The answer is to be the lines below that lie between the line holding "Given: Expand the" and the line holding "At what coordinates should I click to accomplish: Select", inclusive, transcribed exactly and free of pictures.

Exercise material =>
________

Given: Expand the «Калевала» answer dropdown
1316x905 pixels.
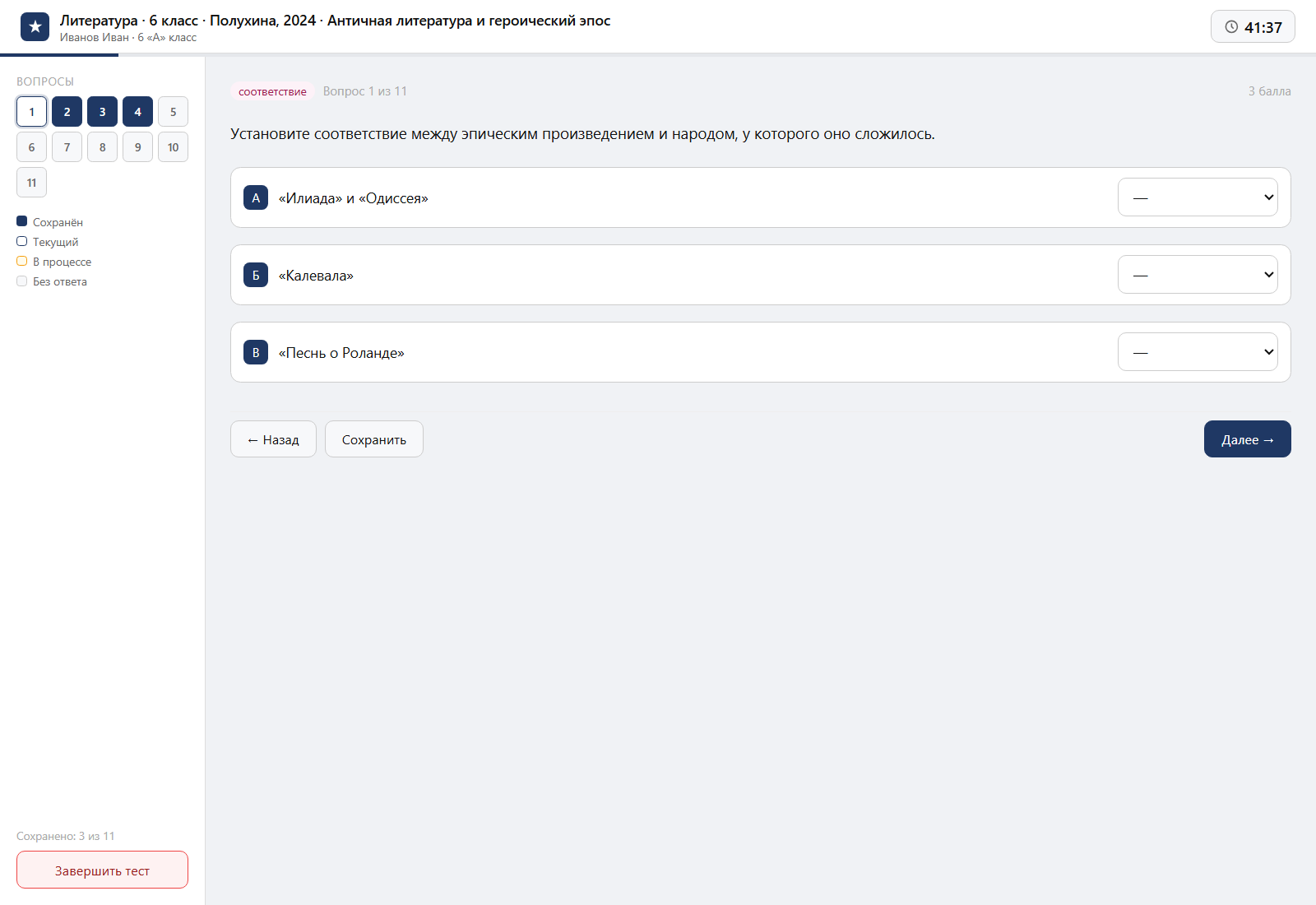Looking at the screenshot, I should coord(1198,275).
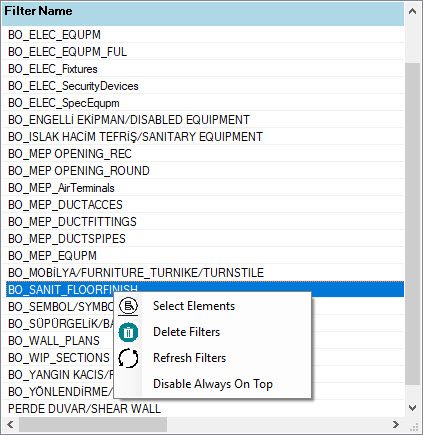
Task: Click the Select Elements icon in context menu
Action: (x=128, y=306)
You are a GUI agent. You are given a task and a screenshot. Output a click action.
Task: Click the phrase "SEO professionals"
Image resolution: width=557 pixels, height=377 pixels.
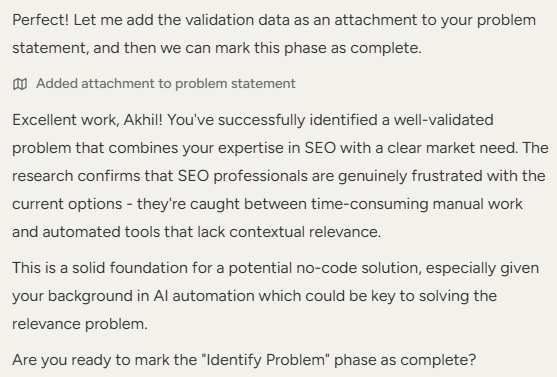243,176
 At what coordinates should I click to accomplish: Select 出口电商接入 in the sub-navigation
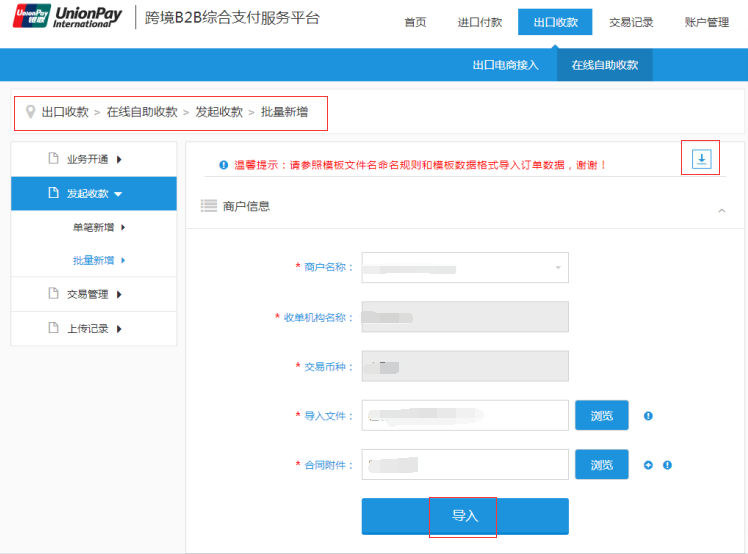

________

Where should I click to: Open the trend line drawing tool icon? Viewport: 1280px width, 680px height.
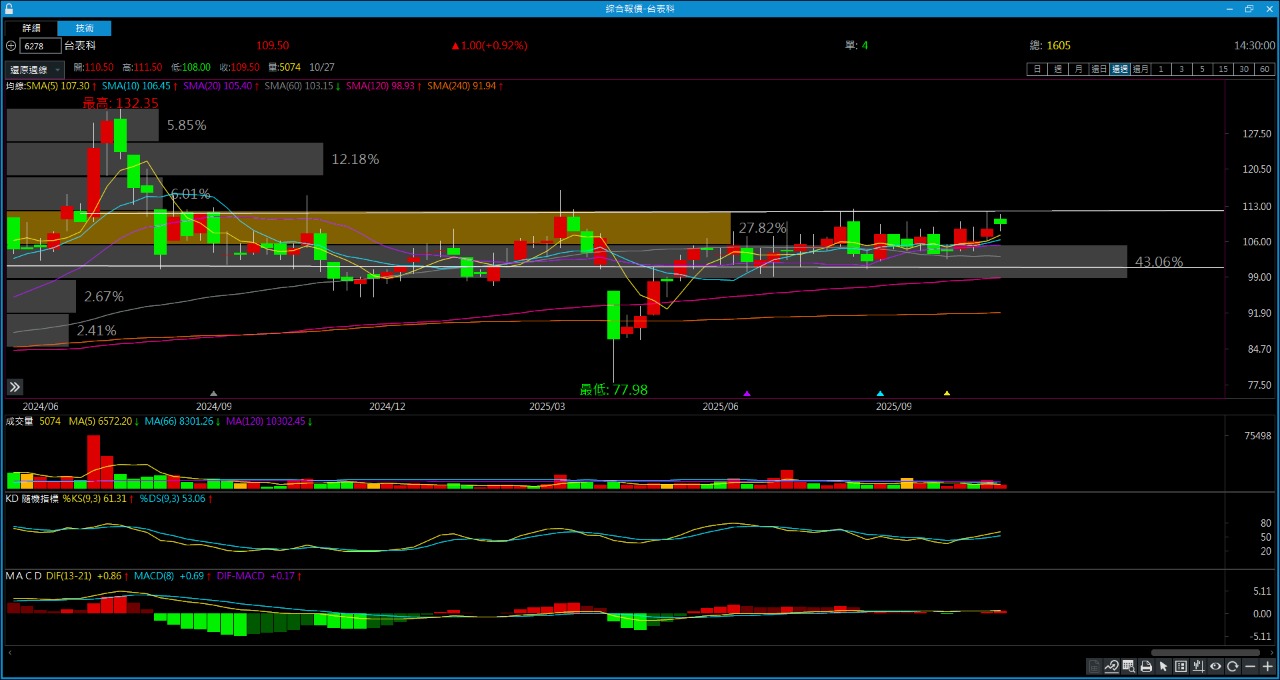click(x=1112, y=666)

________

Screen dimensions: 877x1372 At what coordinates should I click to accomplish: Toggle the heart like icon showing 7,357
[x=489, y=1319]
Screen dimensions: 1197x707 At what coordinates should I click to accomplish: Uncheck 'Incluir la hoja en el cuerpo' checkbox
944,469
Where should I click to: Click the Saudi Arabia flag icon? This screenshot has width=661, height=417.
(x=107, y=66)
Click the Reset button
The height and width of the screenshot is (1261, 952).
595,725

________

Written answer =>
Given: Expand the «Калевала» answer dropdown
1316x905 pixels.
Looking at the screenshot, I should coord(1198,275).
Task: Click the Select Elements icon in context menu
Action: (x=128, y=306)
You are a GUI agent. You are given a task and a screenshot. Output a click action.
Task: Click the phrase "SEO professionals"
Image resolution: width=557 pixels, height=377 pixels.
243,176
 At what coordinates should I click to accomplish: Select 出口电商接入 in the sub-navigation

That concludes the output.